At the first pass through step 102, the mobile device will display an initial list or subset of characters corresponding in number and arrangement to at least a portion of the input user interface of the electronic device. Next, at step 103, the electronic device receives a keypress from the user. If at step 104 the sensed actuation of a key corresponds to a character in the step 103 subset, the character is displayed at step 105. The electronic device uses the algorithm to determine the most likely word having that character (and any preceding characters), displays the word itself on an input line of the user interface display at step 106, and returns to step 120 to determine a next character list. The following characters in a most likely word can be displayed after the text entry cursor. In one embodiment the following characters are displayed in a lighter (less bright) text than the positively entered characters, and the input cursor is positioned right after the entered characters and before the lighter characters. Alternately, the following characters in a most likely word can be displayed using a different color, in italics text, with a dashed underline, or using another mechanism to distinguish the positively entered characters from the following characters in a most likely word.
If the step 104 keypress does not correspond to a character, the electronic device determines if the keypress indicates that a new subset of characters is needed at step 107. If so, an alternative subset is displayed at step 108, and the process returns to step 103 to await a new keypress. Alternate subsets are created by displaying the next group of characters from the list determined in step 120. For example, a first nine-character subset of a full-alphabet, static list is the letters A-I. A next nine-character subset of the full-alphabet, static list is the letters J-R. A further nine-character subset of the full-alphabet, static list is the letters S-Z followed by a blank entry for the ninth character of the subset. Still further nine-character subsets can cycle through the entire list again starting with A-I. Of course, each subset can have greater than or fewer than nine characters, depending on the arrangement of the input user interface of a particular electronic device.
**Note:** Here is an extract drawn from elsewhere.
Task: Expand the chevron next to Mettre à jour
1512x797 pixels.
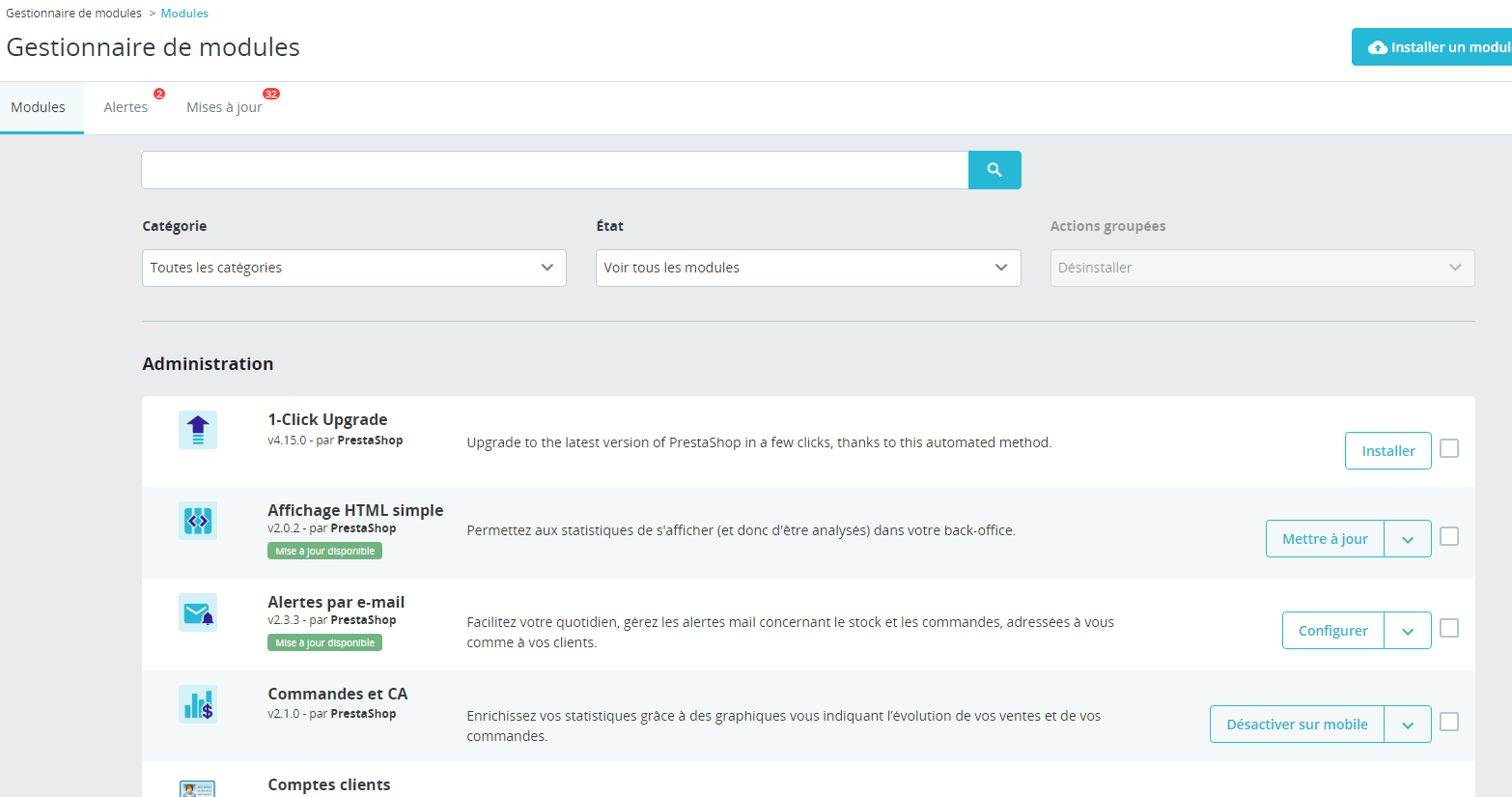Action: 1408,538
If it is determined at step 107 that the step 104 keypress does not request a new subset, the electronic device next determines if the keypress indicates the end of a word at step 109. Common end-of-word keypresses include spaces, commas, periods, other punctuation marks, and carriage returns. These keypresses can be implemented as special function keys or as characters available from the displayed subset. If the keypress indicates the end of a word, the indicated end-of-word character (e.g., space, comma, period, other punctuation mark, etc.) is displayed on the input line of the user interface display at step 110, and the electronic device returns to step 120 to determine a new list of characters.
If the step 104 keypress does not indicate the end of a word at step 109, the electronic device determines if the keypress indicates the end of the message at step 111. If so, the message composition process ends at step 112. If, at step 111, the step 104 keypress is determined to have been something other than a character, end of word, or end of message, an error has occurred and the process returns to step 103 to obtain the next keypress.
An example of a method and apparatus for predictive text input is illustrated in FIGS. 2-9. In this example, the user desires to input the word “hello” into an electronic device 201 that includes an input user interface 202 with keys 210 and a cursor controller 206, as well as a display 203, as shown in FIG. 2. The input user interface 202 can also include a microphone, a touchpad, a scroll wheel, and/or other input elements. The electronic device is shown as a mobile station (also called a cellular telephone or user equipment); however, the electronic device 201 could easily be an electronic toy, landline telephone, remote controller, video or arcade game, or another electronic device having a reduced keypad. The user has actuated a text entry program on the electronic device 201. The display 203 shows a 3×3 matrix 205 of alphanumeric characters, corresponding to a pattern of the top three rows of the 3×3 matrix 207 of keys 210 on the input user interface 202. In this example, the electronic device 201 uses a full-alphabet static list for the first character in any word, thus the first nine-character subset presented has the letters A-I in alphabetical order. In order to select a desired letter, the user presses the key corresponding in position to the desired letter shown on the display 203. In this example, the desired letter, “h”, is located in the third row, second column of the display matrix 205, and the correspondingly-located key, “8”, is located in the third row, second column of the keypad matrix 207. Thus, the letter “h” is entered by actuating the correspondingly located key, “8”. The electronic device displays the letter “h” in an input line 209 of the user interface display 203 (FIG. 3).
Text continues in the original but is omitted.